The Carlisle Summer Camp, or as it is known this year as Carlisle Summer Fun, has been in existence in one form or another since the early '70s. Karin Lemmermann was one of the original organizers, and by the way, she will be returning this session to teach pottery to the older students. Cindy Nock, Jan Deyoe and Lorraine Stone are the organizers this year. Cindy Nock has been at the helm for the past 15 years.
So we thank the organizers and the student counselors who have made this a positive experience for Carlisle children and their Carlisle families. And even the grandchildren.
Beetles or ballots?
Thank you, Selectmen, for so many things, but mostly for deciding not to have a Town Meeting in August.
Japanese beetles are my Number One focus right now, followed closely by crabgrass. I am highly preoccupied with how to eradicate both in an ecofriendly manner. I'm cooing to my beneficial nematodes, rooting them on toward the roots of my lawn and the grubs that hide within. I launch sneak attacks several times daily on the gaudy insects making lunch of (and making love on) the vine I've nurtured for months.
In short, although business is slow, I'm busy. I'm not ready for Town Meeting.
I've noticed the last few years that, by summer, I'm emerging from a low-hanging cloud of worry left over from the Town Meeting and override season. I need a vacation. I've accepted that as long as I live in Carlisle, I will spend April and May and maybe some of June thinking hard about getting out the vote and doing what I can to make sure we're supporting the schools and the town the best we can.
Getting out the vote on local issues is labor-intensive, even with e-mail, and frankly, never as satisfying as you'd hope. This year 433 people showed up for Town Meeting in May, and 1,185 turned out for the election. Even last year, the most contentious election season we'd had in town in more than a decade, only 541 showed up for TM. A week later, 1,561 voted in the election, nearly 50% of the registered voters in town.
Anyone who's advocated for anything that needs to be put to a vote in this town knows that the effort is not just about getting out a message. It's also about getting people to show up and votenot just at the polling place, but first at Town Meeting.

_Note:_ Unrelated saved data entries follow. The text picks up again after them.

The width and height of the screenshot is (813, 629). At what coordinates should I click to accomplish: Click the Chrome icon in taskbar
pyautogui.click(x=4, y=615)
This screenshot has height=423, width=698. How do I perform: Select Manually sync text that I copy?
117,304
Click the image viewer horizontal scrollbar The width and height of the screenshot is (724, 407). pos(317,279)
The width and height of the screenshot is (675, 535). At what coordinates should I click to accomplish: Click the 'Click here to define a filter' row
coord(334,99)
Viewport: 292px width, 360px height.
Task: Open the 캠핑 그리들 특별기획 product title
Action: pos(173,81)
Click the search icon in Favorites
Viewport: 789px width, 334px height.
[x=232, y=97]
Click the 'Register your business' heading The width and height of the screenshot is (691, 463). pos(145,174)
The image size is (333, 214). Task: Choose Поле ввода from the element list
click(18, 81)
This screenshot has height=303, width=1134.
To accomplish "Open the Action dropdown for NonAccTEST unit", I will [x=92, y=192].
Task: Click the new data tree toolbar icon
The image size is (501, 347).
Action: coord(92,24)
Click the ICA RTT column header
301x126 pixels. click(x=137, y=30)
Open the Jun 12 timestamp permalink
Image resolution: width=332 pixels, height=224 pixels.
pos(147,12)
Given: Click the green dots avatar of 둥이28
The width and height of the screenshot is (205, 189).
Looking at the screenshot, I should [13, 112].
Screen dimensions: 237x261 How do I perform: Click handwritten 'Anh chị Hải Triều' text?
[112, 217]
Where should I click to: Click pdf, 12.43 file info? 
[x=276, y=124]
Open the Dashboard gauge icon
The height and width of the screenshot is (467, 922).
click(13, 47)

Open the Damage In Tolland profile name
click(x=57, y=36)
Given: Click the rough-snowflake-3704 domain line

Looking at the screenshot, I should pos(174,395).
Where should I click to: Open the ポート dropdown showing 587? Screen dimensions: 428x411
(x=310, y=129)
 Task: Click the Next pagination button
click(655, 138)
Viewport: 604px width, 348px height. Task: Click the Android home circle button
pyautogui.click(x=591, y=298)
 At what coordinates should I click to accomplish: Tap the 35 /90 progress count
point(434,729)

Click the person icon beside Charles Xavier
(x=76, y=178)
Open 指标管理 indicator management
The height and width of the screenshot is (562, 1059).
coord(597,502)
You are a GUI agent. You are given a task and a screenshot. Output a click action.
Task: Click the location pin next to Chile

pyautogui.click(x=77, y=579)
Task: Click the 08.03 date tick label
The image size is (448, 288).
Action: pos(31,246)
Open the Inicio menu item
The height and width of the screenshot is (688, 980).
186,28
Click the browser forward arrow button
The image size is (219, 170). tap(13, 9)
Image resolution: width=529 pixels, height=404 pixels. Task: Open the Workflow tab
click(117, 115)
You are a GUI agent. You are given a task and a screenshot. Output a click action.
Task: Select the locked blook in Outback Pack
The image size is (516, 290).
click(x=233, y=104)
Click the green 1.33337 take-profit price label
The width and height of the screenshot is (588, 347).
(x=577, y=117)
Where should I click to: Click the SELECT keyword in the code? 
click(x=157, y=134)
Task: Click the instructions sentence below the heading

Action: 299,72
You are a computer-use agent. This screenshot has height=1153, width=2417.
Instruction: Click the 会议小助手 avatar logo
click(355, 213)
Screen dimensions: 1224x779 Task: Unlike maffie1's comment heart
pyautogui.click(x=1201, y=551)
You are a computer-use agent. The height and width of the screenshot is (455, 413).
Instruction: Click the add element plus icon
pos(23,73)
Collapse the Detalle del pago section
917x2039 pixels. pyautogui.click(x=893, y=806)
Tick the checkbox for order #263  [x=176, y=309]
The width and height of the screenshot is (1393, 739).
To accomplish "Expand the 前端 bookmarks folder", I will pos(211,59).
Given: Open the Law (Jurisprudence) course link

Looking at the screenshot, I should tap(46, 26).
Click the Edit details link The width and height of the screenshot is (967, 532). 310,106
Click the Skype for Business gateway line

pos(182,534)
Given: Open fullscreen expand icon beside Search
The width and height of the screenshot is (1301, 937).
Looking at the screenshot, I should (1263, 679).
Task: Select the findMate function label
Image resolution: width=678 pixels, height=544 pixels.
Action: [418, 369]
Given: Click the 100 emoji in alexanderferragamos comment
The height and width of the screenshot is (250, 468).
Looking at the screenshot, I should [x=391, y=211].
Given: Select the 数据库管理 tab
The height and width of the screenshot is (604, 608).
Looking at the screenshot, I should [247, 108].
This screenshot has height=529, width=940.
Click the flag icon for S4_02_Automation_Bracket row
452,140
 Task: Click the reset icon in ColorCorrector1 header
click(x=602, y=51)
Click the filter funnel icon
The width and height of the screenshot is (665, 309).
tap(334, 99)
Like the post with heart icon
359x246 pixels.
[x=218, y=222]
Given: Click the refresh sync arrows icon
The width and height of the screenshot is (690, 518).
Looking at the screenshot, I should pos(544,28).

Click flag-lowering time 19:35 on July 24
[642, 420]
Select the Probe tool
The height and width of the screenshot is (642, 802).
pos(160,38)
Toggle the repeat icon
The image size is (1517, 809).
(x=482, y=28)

How can we make Town Meeting a better draw? The options are limited. Earlier in the evening? Not everyone is home from work. Later in the evening? Parents with younger kids either have to split up, sending just one voter, or find baby-sitting on a school night. Change the day of the week? We have diverse schedules. A weekend? My guess is that turnout would be lower than ever.
Town Meeting is an essential part of the town governance concept in Massachusetts. I think it's a pretty interesting way to know your town. I recognize it's not everyone's idea of a good time.
At the national level, we see proposals to make voting easier. Someday we'll be able to vote on-line. We won't have to remember to drop by town hall or stand in line for a couple of minutes on election day. Maybe some day we can watch TM on cable and call in our comments and votes or cast them on-line. Equal access to high-speed Internet could become a political imperative!
Meanwhile, I'm just glad we don't have to scare up voters in August, a month in which (judging by the traffic at Daisy's already) the good tradespeople from out of town will likely outnumber us two to one.